I definitely need to do more research but I don’t feel that there is a really solid textbook on software engineering. I use Steve McConnell’s Code Complete (second edition) and Making Software for readings.

These are both pretty good. Code Complete is a bible for many people (not for me!) but regardless it’s definitely on a “you should read this if you are a software engineer” list. It has a few problems though:

  1. It’s not written with courses in mind, as far as I can tell. It introduces a lot of stuff and sometimes in a helpful order, but other times not. The “learning objects” are not clear at all.
  2. It’s not super well written. You get a lot of interesting lists (e.g., of program qualities) but they are often not coherent, have some redundancies, are are perfunctorily designed. These often feel revelatory on a first read but if you try to work with them you get a bit grumpy. For example, we have 4 kinds of tests: unit, component, integration, and system. Unit and component test bits of the same size: a unit. The difference is whether the unit is maintained by one team (thus a unit test) or more than one team (a component test). This is bonkers. It’s esp. bonkers to compare with integration or system tests. It could be part of an interesting axis (who’s the owner vs. who’s writing the tests). But there are much better frameworks out there.
  3. It’s a bit dated. The second edition came out in 2004 and is thus 12 years old. This doesn’t invalidate it per se, but given that the book itself has a prominent discussion of the need for life long learning because the fundamentals of software engineering keep changing, it’s a problem. I’d prefer something other than Basic as the “other” example language.
  4. It pretends to focus on code construction, but has just enough architecture, etc. to be almost a reasonably complete text. But the scattershot approach is a bit disorienting.

If you read it cover to cover and absorbed it all with an appropriately skeptical eye and organised it appropriately, then you’d be in great shape.

My pal Mark suggested reoriented on The Pragmatic Programmer, which is another classic and definitely on the must read list. But a lot of my concerns apply to it too. (That there’s a basic divide between those pushing Code Complete and those pushing the Pragmatic Programmer is interesting. The lines I’ve seen is that Code Complete aspires to be encyclopaedic and the Pragmatic Programmer is more opinionated and thus effective. Roughly. They both feel scattered to me.)

I could try both (not this year!).
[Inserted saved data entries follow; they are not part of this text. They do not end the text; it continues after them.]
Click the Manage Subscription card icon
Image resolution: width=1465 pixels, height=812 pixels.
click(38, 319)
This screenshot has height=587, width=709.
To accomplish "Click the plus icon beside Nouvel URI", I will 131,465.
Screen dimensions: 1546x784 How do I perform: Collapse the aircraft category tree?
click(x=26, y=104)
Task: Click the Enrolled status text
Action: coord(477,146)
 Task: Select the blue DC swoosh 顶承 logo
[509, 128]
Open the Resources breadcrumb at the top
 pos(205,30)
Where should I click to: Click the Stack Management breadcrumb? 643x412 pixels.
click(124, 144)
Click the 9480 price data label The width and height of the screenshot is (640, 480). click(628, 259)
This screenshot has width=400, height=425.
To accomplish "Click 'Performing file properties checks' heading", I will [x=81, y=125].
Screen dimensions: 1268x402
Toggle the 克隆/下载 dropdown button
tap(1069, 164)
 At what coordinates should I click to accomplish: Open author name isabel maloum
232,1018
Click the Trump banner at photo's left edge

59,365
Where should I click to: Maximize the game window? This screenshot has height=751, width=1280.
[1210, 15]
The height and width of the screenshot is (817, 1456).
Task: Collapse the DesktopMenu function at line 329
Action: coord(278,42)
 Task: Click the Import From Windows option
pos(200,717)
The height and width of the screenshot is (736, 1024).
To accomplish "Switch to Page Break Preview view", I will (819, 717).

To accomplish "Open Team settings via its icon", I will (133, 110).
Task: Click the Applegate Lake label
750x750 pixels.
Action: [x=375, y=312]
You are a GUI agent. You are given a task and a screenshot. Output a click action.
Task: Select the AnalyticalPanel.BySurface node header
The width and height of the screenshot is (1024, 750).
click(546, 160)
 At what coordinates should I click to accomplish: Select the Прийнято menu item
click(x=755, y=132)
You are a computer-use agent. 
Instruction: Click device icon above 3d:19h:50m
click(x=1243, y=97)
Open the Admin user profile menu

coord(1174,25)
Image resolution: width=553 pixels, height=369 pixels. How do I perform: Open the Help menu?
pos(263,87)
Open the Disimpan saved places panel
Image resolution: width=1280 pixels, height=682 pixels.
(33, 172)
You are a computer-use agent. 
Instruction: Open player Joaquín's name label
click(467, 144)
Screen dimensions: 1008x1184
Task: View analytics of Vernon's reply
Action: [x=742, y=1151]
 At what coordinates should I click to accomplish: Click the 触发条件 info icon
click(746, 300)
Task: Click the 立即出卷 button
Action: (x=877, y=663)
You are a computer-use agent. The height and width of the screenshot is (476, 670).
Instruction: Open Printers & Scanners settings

I could go with Pragmatic Programmer because it’s smaller and thus they could possibly read the whole thing.

But neither feel satisfactory as a textbook. The systematicity and pedagogic logic just don’t seem to be there. So I’m left imposing some order on them.

APIs on the Web Platform

blog post about Microsoft Edge (their new browser) contains an extraordinary tidbit. They are talking about compatibility with other browsers and one metric is “shared APIs”. Then they have this nifty little table:

Google Chrome 48 Apple Safari 9
Internet Explorer 11 4076 shared APIs 3769 shared APIs
EdgeHTML 13 4724 shared APIs (+16%) 4157 shared APIs (+10%)

Ok, clear improvement, but what’s staggering is the sheer number of APIs to share!!!

Is there even a list of these APIs publicly available?! And 4724 needs to be regarded as a lower bound on the number of APIs (even standard APIs)! One of the comments complains about lack of RSS support! So even very common APIs didn’t make it in yet.

The web platform is extraordinarily complex.

I am practicing British understatement.